Schulung der Betroffenen kann Therapietreue verbessern

Ein ebenfalls in der Leitlinie akzentuiertes Thema ist die Patientinnen- und Patientenschulung, die mit einer ausführlichen Informationsvermittlung (bei betroffenen Kindern auch der Eltern) einhergehen soll.

„Eine umfassende Aufklärung zur Anatomie und zum klinischen Erscheinungsbild des LS ist wichtig. Die Patientin oder der Patient soll unterstützt werden, mit ihrer oder seiner Erkrankung konstruktiv umzugehen. Dazu gehört auch, den Krankheitsverlauf selbst zu beobachten. Das kann die Therapietreue immens verbessern“, ist sich Kirtschig sicher.
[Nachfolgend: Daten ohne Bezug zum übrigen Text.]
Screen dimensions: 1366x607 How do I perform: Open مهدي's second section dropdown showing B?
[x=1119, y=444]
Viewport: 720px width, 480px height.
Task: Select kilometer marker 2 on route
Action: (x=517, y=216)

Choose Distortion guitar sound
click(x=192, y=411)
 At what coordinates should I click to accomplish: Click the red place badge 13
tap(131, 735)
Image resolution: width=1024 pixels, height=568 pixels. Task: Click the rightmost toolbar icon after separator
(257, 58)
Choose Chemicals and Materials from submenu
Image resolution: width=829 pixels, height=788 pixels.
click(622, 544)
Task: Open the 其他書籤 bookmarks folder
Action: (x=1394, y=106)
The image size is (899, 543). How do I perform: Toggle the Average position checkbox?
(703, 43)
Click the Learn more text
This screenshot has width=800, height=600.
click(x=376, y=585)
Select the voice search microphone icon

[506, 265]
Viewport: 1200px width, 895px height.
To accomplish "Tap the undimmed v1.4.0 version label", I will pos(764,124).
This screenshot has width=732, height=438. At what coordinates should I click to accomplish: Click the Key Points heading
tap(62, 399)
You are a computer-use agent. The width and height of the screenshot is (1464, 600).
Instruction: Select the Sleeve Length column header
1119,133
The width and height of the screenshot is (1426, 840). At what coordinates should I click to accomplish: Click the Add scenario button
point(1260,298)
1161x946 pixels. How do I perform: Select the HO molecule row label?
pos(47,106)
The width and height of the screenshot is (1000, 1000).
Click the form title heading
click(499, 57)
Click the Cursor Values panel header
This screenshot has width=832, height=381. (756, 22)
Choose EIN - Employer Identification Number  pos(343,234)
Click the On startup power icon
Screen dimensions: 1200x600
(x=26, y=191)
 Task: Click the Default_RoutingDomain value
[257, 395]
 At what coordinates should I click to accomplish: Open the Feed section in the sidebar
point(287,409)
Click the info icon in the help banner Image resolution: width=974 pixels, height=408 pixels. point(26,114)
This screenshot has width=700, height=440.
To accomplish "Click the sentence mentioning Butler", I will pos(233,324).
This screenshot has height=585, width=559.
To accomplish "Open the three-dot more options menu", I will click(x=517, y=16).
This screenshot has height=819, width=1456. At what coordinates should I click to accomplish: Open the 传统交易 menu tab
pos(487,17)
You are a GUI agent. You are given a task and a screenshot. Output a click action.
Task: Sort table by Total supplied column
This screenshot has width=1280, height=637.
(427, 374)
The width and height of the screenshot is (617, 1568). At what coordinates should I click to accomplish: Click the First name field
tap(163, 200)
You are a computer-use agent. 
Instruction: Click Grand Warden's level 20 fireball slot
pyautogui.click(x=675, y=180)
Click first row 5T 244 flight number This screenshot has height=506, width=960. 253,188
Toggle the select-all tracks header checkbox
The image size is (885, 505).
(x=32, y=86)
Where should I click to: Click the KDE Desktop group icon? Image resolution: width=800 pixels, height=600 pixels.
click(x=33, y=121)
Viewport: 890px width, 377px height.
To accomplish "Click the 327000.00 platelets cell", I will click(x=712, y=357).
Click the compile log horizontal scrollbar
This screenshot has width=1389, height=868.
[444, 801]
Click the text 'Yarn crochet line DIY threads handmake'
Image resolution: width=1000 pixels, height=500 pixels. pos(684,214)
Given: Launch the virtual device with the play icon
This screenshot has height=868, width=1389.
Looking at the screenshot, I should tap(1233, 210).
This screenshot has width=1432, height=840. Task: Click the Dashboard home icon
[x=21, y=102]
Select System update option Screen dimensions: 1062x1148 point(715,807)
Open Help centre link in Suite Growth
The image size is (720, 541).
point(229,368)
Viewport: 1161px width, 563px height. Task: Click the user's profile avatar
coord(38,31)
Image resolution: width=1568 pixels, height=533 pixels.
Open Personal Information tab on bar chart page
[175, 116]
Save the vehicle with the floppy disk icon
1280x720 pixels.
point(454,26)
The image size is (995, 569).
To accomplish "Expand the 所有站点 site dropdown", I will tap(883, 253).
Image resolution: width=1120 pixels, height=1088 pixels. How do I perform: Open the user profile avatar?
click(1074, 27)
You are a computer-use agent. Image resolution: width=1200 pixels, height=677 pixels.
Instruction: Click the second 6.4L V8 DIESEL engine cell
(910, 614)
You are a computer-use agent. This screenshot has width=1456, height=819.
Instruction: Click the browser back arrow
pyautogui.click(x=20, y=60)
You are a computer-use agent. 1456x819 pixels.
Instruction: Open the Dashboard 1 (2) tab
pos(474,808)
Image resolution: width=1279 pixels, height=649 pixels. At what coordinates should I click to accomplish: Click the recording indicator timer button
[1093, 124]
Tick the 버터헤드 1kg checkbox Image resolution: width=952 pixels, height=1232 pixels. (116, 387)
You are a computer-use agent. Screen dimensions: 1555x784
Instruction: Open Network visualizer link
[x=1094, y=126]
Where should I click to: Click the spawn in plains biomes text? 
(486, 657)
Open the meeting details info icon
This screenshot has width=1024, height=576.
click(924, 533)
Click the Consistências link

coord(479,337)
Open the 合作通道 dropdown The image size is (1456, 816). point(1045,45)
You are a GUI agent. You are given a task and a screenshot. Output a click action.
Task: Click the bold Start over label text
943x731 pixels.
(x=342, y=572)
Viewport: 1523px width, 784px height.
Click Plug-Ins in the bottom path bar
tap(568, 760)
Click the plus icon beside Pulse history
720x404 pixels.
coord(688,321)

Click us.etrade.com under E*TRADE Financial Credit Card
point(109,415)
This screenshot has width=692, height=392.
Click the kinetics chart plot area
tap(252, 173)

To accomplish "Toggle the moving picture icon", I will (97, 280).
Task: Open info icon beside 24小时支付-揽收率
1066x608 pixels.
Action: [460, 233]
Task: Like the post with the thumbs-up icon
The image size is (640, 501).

Fachübergreifende Teams für optimale Behandlung

„Die Leitlinie zu Lichen sclerosus fördert die interdisziplinäre Zusammenarbeit“, sagt Prof. Silke Hofmann, Direktorin des Zentrums für Dermatologie, Allergologie und Dermatochirurgie, HELIOS Universitätsklinikum Wuppertal und Beauftragte für die Öffentlichkeitsarbeit der DDG. „Für die Behandlung des LS bräuchte es idealerweise interdisziplinäre Teams oder LS-Zentren mit fachübergreifenden Teams“, sagt Hofmann. Nach dem Vorbild interdisziplinärer Kliniken in den Niederlanden, Dänemark oder dem Vereinigten Königreich sollten auch in Deutschland Spezialisten aus Dermatologie, Gynäkologie, Urologie, Kinderchirurgie, Physiotherapie, Psychotherapie und Sexualtherapie zusammenarbeiten.

Zu der Leitlinie von DDG und DGGG, an deren Zustandekommen zahlreiche weitere Fachgesellschaften und Organisationen beteiligt waren, gibt es eine Implementierungshilfe in Form eines Vortragsfoliensatzes, der ausdrücklich für die ärztliche Weiterbildung genutzt werden darf.